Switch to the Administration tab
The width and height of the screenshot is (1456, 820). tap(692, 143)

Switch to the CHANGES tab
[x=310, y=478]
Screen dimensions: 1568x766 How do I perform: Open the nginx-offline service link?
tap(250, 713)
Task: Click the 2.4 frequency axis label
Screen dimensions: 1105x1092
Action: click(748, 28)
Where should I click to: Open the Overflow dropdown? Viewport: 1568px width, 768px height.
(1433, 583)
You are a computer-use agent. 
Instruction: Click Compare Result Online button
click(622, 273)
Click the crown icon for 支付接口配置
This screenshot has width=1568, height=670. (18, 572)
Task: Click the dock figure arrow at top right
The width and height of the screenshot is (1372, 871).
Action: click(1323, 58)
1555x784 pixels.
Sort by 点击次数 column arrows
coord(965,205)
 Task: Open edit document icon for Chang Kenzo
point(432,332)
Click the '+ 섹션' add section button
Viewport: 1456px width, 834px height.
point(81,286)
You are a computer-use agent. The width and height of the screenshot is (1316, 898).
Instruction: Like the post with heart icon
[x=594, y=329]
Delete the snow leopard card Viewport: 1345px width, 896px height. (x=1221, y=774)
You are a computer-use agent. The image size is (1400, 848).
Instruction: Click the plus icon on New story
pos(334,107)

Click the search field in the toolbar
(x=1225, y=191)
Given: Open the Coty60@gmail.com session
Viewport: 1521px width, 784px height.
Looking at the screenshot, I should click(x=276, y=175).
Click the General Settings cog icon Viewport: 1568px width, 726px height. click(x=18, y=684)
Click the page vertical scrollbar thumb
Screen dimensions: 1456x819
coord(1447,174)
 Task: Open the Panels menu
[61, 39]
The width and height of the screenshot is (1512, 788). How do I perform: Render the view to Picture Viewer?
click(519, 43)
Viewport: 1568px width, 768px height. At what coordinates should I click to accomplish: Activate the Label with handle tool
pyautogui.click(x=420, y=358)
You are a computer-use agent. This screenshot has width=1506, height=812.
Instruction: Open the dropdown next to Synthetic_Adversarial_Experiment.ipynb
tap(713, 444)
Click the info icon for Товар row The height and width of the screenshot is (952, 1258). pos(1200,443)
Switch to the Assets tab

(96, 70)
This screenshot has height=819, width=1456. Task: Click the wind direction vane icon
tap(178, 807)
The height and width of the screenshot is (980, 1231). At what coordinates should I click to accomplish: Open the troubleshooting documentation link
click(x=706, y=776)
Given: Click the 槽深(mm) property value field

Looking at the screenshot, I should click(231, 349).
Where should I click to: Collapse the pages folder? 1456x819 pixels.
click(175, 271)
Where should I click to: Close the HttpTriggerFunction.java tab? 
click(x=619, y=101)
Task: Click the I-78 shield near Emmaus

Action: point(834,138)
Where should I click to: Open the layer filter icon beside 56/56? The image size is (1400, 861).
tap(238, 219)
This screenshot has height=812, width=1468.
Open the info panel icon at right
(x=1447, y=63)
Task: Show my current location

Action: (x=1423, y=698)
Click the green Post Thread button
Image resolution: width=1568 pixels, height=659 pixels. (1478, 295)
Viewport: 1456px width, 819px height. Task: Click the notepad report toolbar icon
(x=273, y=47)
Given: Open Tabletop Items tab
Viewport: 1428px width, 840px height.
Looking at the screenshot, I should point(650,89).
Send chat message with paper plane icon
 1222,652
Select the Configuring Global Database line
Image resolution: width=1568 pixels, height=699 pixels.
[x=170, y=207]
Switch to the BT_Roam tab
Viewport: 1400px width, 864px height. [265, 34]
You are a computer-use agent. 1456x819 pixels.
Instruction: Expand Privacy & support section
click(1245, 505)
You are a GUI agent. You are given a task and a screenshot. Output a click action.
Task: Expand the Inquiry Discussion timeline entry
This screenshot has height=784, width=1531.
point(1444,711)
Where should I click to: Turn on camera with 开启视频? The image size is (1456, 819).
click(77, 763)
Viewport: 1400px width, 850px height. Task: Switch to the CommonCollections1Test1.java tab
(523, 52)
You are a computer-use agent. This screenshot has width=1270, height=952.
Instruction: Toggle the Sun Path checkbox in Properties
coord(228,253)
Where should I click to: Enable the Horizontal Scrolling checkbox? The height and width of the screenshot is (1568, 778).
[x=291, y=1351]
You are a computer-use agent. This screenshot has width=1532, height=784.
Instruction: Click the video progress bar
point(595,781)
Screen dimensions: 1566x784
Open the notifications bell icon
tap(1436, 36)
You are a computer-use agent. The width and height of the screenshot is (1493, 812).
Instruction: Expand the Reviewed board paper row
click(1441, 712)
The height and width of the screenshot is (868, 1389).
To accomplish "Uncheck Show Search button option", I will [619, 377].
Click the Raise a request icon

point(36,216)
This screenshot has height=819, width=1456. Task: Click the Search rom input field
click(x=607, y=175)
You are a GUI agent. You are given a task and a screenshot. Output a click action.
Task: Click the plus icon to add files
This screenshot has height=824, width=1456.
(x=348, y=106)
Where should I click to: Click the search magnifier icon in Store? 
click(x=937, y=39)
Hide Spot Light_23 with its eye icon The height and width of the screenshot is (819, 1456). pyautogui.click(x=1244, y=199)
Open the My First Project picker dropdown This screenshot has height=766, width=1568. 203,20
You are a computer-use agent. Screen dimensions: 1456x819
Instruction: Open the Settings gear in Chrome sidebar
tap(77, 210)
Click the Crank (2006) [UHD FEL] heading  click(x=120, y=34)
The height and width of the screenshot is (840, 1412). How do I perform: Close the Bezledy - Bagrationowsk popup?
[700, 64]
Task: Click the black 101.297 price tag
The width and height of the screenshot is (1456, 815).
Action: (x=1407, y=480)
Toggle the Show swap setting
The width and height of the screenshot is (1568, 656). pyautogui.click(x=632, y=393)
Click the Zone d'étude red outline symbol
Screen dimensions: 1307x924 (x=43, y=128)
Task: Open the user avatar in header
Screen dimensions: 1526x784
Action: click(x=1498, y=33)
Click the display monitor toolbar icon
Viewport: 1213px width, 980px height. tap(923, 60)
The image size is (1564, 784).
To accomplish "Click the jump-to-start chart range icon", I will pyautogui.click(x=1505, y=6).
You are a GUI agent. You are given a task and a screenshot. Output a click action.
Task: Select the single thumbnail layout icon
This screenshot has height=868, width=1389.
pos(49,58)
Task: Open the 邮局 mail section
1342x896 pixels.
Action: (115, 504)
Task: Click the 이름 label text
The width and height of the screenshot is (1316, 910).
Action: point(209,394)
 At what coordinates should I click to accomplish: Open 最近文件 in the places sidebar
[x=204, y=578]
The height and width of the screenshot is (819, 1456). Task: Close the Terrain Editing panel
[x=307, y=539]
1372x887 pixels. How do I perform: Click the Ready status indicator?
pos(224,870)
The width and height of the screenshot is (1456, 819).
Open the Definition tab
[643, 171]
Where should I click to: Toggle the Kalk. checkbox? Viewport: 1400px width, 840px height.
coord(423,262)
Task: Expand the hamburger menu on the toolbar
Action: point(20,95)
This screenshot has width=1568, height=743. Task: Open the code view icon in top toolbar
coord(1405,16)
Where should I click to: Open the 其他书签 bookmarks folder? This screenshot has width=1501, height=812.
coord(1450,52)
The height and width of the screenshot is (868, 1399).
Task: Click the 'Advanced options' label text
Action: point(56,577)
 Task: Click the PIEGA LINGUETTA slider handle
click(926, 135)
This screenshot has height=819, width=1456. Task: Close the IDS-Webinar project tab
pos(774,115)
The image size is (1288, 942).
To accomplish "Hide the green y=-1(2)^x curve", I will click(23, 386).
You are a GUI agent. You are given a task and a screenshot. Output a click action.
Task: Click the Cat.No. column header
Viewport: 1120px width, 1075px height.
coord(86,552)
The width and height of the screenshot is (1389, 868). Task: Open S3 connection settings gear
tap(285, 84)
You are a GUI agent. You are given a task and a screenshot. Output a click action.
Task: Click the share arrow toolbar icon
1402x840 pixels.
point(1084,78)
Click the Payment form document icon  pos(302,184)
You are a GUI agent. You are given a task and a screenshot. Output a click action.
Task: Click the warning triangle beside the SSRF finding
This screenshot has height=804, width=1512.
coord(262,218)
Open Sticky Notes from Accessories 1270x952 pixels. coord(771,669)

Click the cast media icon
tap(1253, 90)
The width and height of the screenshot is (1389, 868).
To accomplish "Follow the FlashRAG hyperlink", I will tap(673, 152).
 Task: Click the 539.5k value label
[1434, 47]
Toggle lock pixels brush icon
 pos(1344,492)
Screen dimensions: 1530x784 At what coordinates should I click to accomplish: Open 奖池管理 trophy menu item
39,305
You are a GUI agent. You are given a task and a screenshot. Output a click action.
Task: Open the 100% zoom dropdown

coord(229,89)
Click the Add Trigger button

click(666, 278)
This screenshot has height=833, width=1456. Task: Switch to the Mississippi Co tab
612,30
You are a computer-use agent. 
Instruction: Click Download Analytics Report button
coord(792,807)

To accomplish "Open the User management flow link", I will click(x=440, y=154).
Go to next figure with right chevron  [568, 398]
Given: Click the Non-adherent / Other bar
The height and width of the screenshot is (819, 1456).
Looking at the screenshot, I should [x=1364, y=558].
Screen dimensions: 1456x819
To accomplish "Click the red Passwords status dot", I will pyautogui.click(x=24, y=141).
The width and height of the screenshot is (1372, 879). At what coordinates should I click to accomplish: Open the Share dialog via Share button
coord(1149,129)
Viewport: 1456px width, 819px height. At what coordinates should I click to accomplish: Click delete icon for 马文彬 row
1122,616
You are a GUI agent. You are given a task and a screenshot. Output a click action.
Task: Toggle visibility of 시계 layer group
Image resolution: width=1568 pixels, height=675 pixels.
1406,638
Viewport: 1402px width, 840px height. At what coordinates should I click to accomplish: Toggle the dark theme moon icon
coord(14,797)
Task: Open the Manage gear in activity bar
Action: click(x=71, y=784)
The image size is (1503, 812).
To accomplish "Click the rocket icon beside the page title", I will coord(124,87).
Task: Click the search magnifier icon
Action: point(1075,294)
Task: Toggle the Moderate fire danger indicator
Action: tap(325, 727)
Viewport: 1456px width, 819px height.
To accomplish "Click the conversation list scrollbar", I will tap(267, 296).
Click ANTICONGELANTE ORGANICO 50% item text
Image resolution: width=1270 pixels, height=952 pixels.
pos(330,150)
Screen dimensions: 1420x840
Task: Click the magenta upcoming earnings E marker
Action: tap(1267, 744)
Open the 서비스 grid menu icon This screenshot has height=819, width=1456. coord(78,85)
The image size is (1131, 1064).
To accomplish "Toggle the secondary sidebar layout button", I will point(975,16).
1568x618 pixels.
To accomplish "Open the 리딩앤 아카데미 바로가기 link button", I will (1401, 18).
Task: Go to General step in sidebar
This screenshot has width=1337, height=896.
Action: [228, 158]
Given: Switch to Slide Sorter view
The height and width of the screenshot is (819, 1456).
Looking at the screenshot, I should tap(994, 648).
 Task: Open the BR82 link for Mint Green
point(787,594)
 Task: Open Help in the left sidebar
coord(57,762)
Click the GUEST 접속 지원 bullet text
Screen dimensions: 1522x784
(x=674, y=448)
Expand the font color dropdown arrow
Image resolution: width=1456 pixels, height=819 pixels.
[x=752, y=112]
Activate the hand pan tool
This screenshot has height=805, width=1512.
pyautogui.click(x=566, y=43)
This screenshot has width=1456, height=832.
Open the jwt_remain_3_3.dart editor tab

Problem description - Using the listing, filter for "Select" and return the matching lines.

Solution below -
Select the Configuring Global Database line
Task: Select the single thumbnail layout icon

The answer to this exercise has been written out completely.